By Richard von Busack
Trying to reanimate what it considers dead flesh, Max Landis’ script for Victor Frankenstein insists that we’ve heard the story before. Even the big scene, with the lighting bursting and the sparks flying and the monster twitching on his slab, is interrupted by the damned narrator insisting, again, that yes, we know this story. It begins to sound like an apology.
The director is Paul McGuigan, who had great success revivifying Sherlock Holmes for the recent BBC series. Mostly, one sees McGuigan’s handiwork in the way Andrew Scott (the Holmes’ show’s Moriarity) keeps hijacking the film as Inspector Turpin. Turpin smelled trouble ever since dead zoo animal limbs started turning up missing—not every policeman of 1850 or so would have been that acute. Scott’s job is to be the Lionel Atwill of Victor Frankenstein; this story, like Young Frankenstein, has much in common with the 1939 Son of Frankenstein, the film that introduced the original Ygor.

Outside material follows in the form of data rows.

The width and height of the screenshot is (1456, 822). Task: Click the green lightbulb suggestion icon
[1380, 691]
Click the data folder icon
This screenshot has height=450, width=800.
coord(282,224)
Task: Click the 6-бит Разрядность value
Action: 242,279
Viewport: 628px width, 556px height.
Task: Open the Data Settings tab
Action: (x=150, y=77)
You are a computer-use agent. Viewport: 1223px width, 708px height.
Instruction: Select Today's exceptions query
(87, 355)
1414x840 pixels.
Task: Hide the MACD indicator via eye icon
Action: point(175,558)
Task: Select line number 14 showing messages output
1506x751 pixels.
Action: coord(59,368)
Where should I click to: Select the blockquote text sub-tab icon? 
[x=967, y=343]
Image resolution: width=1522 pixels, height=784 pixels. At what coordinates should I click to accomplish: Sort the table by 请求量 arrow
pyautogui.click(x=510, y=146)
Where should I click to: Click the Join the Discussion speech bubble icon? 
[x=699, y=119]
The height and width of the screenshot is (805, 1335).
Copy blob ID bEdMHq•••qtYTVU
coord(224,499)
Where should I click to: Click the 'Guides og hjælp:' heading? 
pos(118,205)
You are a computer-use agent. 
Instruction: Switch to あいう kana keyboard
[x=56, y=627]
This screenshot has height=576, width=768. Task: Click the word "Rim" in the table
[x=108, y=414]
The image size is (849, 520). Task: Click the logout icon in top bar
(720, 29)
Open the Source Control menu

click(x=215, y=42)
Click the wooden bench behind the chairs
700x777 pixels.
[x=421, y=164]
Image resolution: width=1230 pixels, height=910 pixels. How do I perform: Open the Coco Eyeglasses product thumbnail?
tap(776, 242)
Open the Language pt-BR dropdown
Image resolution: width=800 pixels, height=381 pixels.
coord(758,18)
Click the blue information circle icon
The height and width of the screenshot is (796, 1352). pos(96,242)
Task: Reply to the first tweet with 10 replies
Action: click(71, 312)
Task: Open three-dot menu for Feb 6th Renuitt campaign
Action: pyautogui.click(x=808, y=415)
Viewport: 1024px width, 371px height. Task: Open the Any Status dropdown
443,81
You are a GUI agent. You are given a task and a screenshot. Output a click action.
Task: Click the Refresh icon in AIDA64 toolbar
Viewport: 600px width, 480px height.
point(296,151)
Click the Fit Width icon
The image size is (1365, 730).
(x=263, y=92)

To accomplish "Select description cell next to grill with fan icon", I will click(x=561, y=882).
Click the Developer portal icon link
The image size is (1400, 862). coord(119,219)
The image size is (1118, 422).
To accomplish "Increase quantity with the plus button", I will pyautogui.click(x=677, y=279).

Victor (James McAvoy), like Basil Rathbone’s Wolf von Frankenstein in Son of Frankenstein, is speedy and crack-brained. Igor is a circus hunchback who is actually a brilliant self-trained physician, practicing medicine when he wasn’t wearing greasepaint and staring longingly at the circus’ aerialist Lorelei (Jessica Brown Findlay).
Victor gives the hunchback a bit of doctoring, some chiropractic manipulation and a corset, and then bestows on him the name Ygor, because that was the name of Victor’s previous roommate. Following this makeover, Ygor is the pretty Daniel Radcliffe whom we all love, with just a little scarring on his shoulder. The two begin collaboration on experiments, commencing by revivifying a rotting chimp who, naturally, wakes up cranky.
Landis must have read the shmoop.com version of Mary Shelley’s novel, and adapted that complete with dusty professorial wisecracks. Someone knew enough of the original that Victor shouts “Prometheus!” as he exposes his monster to the thunderclouds. On Frankenstein’s trail, Scott’s Inspector Turpin succumbs to religious mania, as indicated by closeups of a dangling cross the Inspector carries around.
Victor Frankenstein never rises to Scott’s level. And the movie might have had some impact if they’d emphasized his fears. Frankenstein’s creature may have been around too long to be scary—what really scares an American audience is God-mocking atheists.